What are the symptoms of this?

Pain beneath the kneecap. A soreness or a nagging discomfort. The pain can worsen over the course of a year or so and is worse after you run hills. Sometimes swelling is present and in severe cases you can feel and finally hear, grinding as the rough cartilage rubs against cartilage when the knee is flexed.

So what causes this condition?

Here are a few reasons this may develop.

Excessive pronation. That is when your arch collapses too much and your foot rotates too far inward and that in turn, may cause the kneecap to twist sideways.

Fatigued or weak quadriceps muscles. Strong quadriceps aid in the proper tracking of the kneecap while weak ones can prevent the kneecap from moving smoothly.
A muscle imbalance between weak quads and tighter hamstrings can also pull the kneecap out of its groove. Hill running, especially downhill running, can aggravate the condition as can running constantly on the same camber of the road.

OK, so I know I have this condition. What do I do now?
When weather is cold then you need to use tight fit Knee warmers-there are different type of knee warmers like Knee warmers for arthritis, cycling and for running.
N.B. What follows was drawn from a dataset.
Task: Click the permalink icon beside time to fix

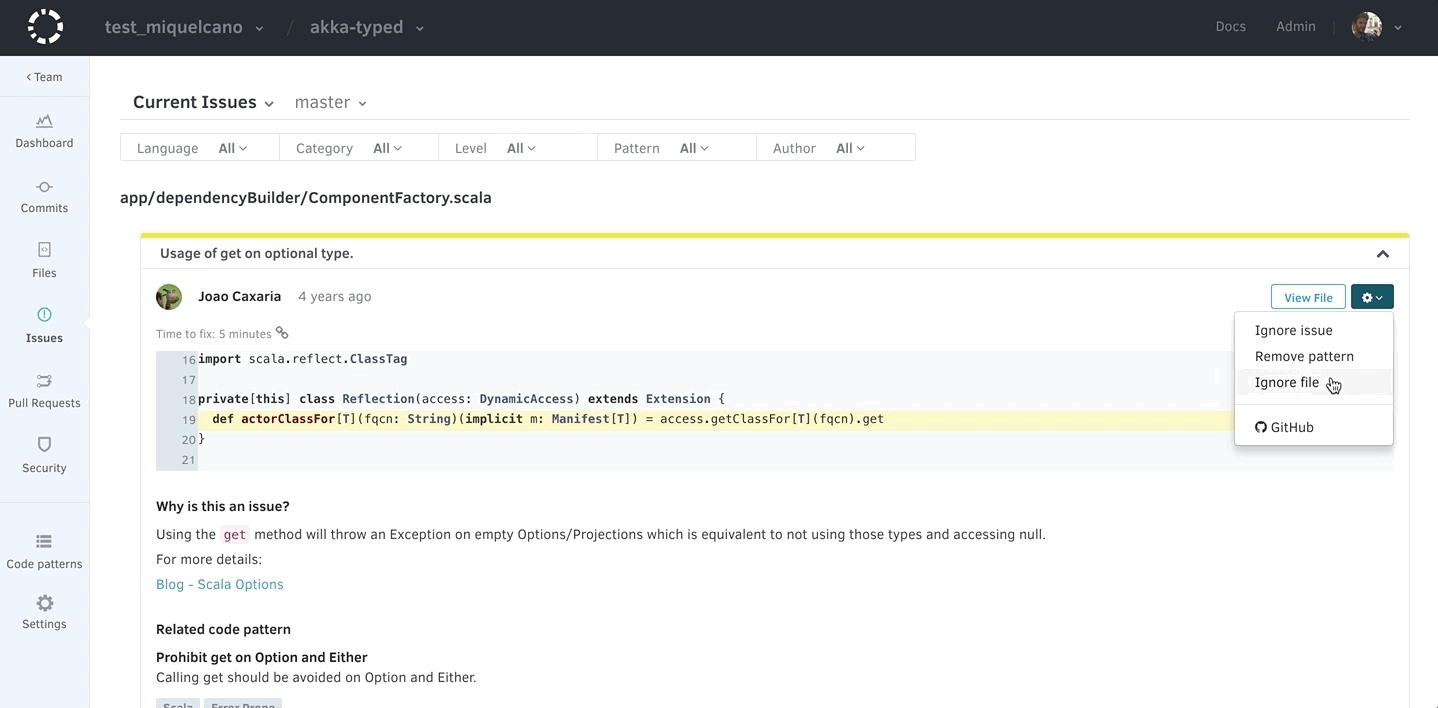Action: coord(282,333)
In normal weather you can choice multiple options for knee warmers which keep comfortable and fit of you kneecap.

Here are a few options

Stop running for a while. (Stop groaning everyone.) Then ice the knee for about 10 to 15 minutes 2 or 3 times per day. It would be good to use a flexible gel pack that you can wrap around the knee.
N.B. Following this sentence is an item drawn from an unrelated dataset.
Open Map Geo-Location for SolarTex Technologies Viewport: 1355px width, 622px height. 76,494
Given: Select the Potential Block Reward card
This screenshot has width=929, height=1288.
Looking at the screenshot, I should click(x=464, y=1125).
You should talk to your doctor about taking aspirin three times a day for 8 to 12 weeks also. Aspirin seems to prevent further break down of cartilage. In addition that, massage the knee where it is sore. GENTLY!

Once the pain and swelling have gone, you can consider strength training for your quads. Some experts believe step downs are the way to do that. I tend to disagree. That may be too much stress for the knee.

I prefer backward walking up stairs or using a stair stepper with zero resistance. Also, it is important to stretch the hamstrings and the quads after you are warmed up. Again; GENTLY!

Another great exercise is to “run” in water. If you can get to a pool and exercise in it, great.

If all this do not work, then what? Well, you will need to see an orthopedic surgeon. They may prescribe custom made orthotics or they may suggest surgery to scrape away the rough edges.

One thing that will not work, according to the information I got, was that cortisone shots do NOT work. The problem with the shots is that you may not feel pain while you crunch away your knee to bits!